Riuniti al settimo piano dell’Ospedale
San Paolo di Milano un gruppo di esperti
è intento a guardare un video sul Pc.
In linguaggio specialistico, stanno utilizzando
la tecnica del video-feedback: valutano, grazie
al filmato, lo sviluppo della relazione tra una
mamma e il suo bebè. In pratica, si stanno occupando
con professionalità e umanità di una
ragazza del progetto “Accompagnamento alla
crescita per giovani madri e i loro bambini”,
un progetto accolto con entusiasmo dall’Ospedale
San Paolo cui partecipano la Fondazione
Cariplo, la Fav (Fondazione ambrosiana per la
vita), il dipartimento di Psicologia dell’Università
Milano Bicocca, col comune intento di sostenere
le mamme tra i 15 e i 21 anni.
Margherita Moioli è una psicomotricista
davvero materna. Accoglie le giovani ed è capace
di instaurare con loro un rapporto profondo
e costruttivo durante gli incontri: «Molte
delle ragazze hanno un passato difficile e,
pur con gravidanze fortemente volute, non
si rendono conto di ciò cui vanno incontro».
Spesso sono sole, stanche, con la Tv come
compagnia e un rapporto faticoso con la famiglia:
«Non le giudichiamo ma facciamo
emergere le capacità che già posseggono e
guidiamo lo sguardo sugli aspetti positivi del
legame con il bambino. Insegniamo loro a
sentirsi responsabili. La loro esistenza è in bilico.
Basta poco per spostare l’ago della bilancia
verso il male o verso il bene».
Continua Margherita Moioli: «Inizialmente
si fa fatica a farle partecipare, ma poi con
noi stanno bene. Parlano volentieri e accettano
i consigli. Hanno bisogno di stabilità, chiarezza
e, soprattutto, di dimenticare quanto
hanno appreso dalla vita, e cioè che è meglio
cavarsela da sole e non fidarsi degli altri».

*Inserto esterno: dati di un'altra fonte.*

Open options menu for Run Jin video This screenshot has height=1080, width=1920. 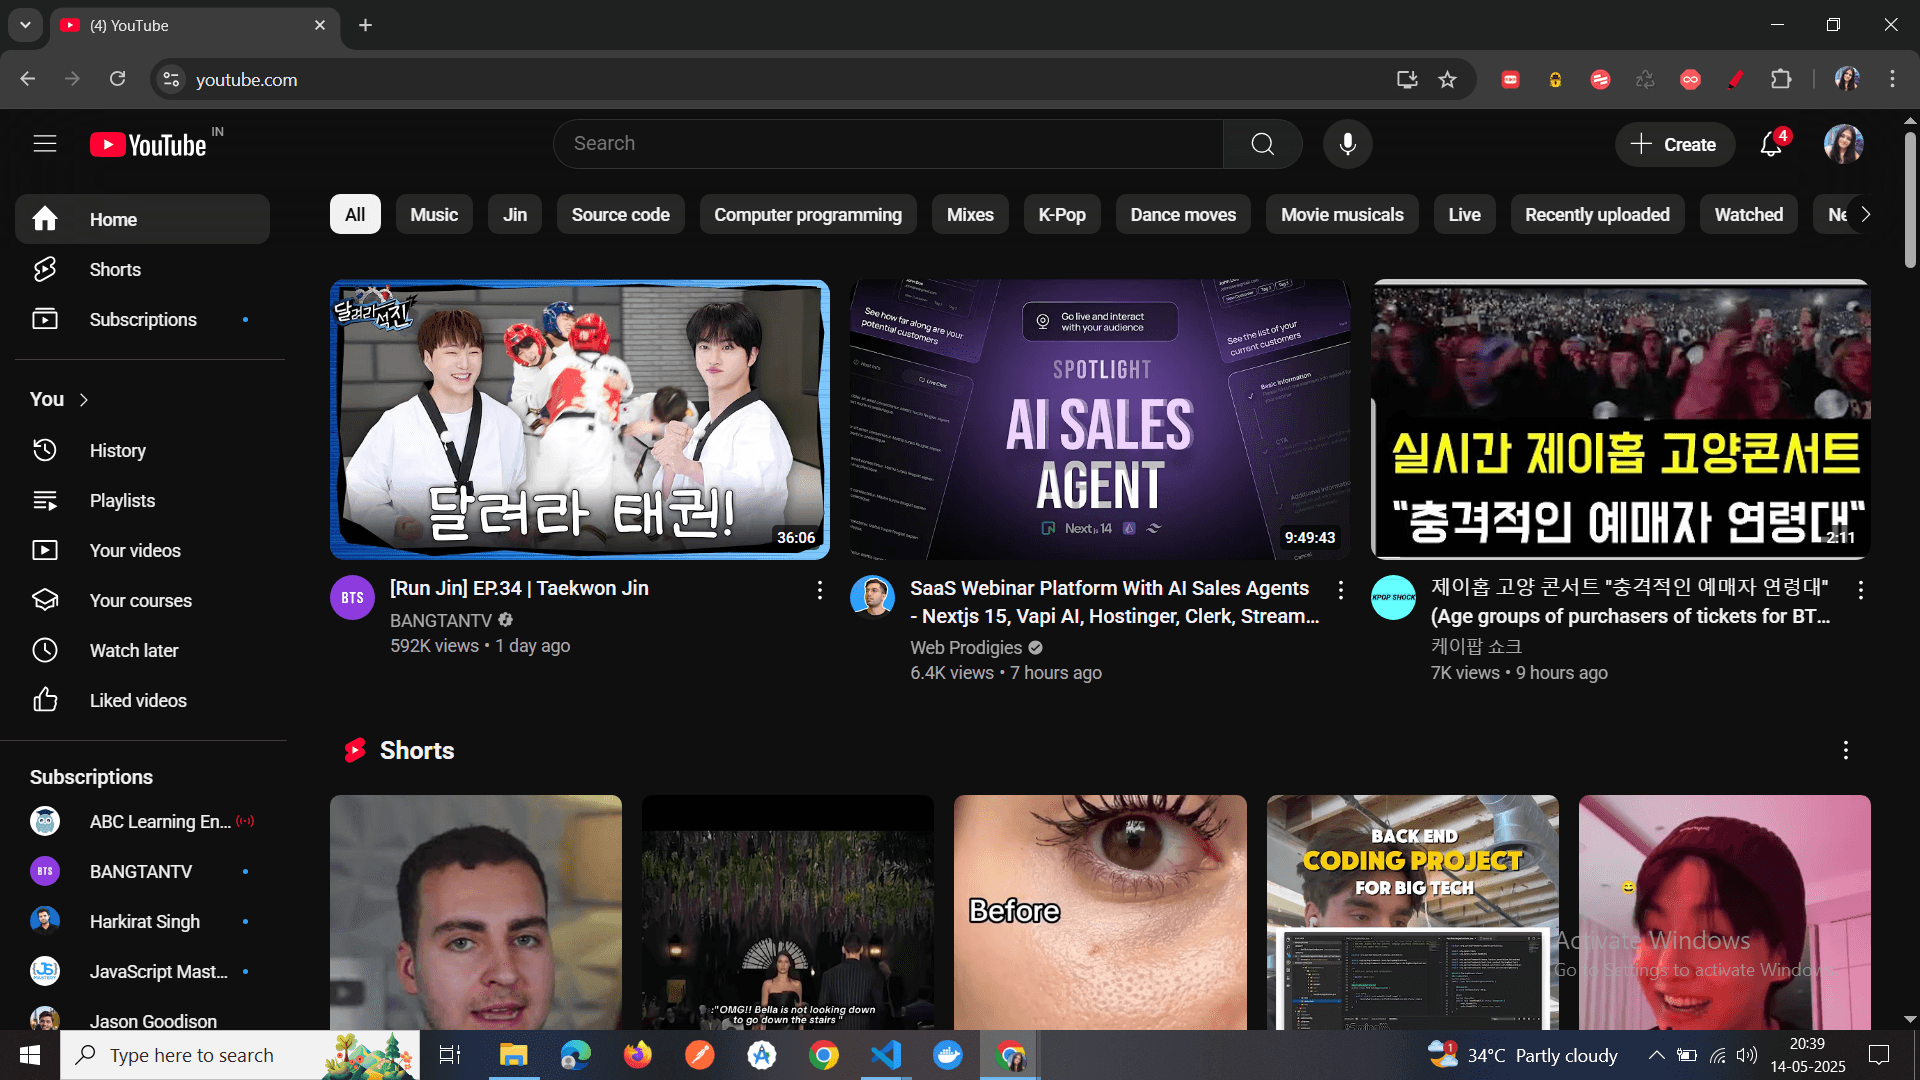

La professoressa Cristina Riva Crugnola,
coordinatrice del progetto, psicologa e docente
presso l’Università Milano Bicocca, descrive
la situazione più diffusa: «Si tratta di ragazze
che hanno interrotto gli studi, senza lavoro se
non un’occupazione precaria e con situazioni
familiari problematiche o traumatiche alle
spalle. La loro sensibilità è diversa rispetto alle
donne adulte e vanno aiutate a creare un rapporto
positivo col bambino. Tendono a vederlo
più grande di quel che è, faticando a considerare
il suo bisogno di cure».
“Due minori a rischio” è lo slogan del progetto:
«I loro figli sono voluti ma questo significa
anche che si tratta di gravidanze
compensatorie di una vita difficile, di un
senso di vuoto, e quindi più a rischio. Noi cerchiamo
di educarle alla sensibilizzazione e
all’attaccamento».
Giusi Sellitto è la neuropsichiatra che segue
queste ragazze, ancora in crescita anche
dal punto di vista fisico, durante la gestazione:
«Quando sono così giovani, hanno un desiderio
di gravidanza assai più forte di quello materno.
Con la loro pancia si sentono adulte, ma
poi fanno fatica a seguire i consigli medici, a
cambiare gli stili di vita o fare delle rinunce».
Il responsabile del progetto, Alessandro Albizzati,
neuropsichiatra infantile, unico e prezioso
sguardo maschile del gruppo, racconta
che in Italia le gravidanze adolescenziali non
rappresentano un fenomeno importante come
in Usa o Gran Bretagna: «Tuttavia, quando
è iniziato questo progetto, 3-4 anni fa, riguardava
un problema di nicchia che ora appare
in crescita. Queste gravidanze sono fortemente
legate a situazioni di grande povertà,
al momento poco presenti in Italia, dove regge
ancora e fa da prevenzione una rete di aiuti
provenienti anche dall’associazionismo».
Le ragazze spesso sono molto sole, i padri
dei bambini sono inesistenti o lo diventano in
breve tempo, e senza amici, poiché il rapporto
con i coetanei è per loro davvero difficile: «Per
questo sarebbe importante che oltre a un sostegno
professionale trovassero anche una rete
di relazioni e contatti umani vantaggiosi».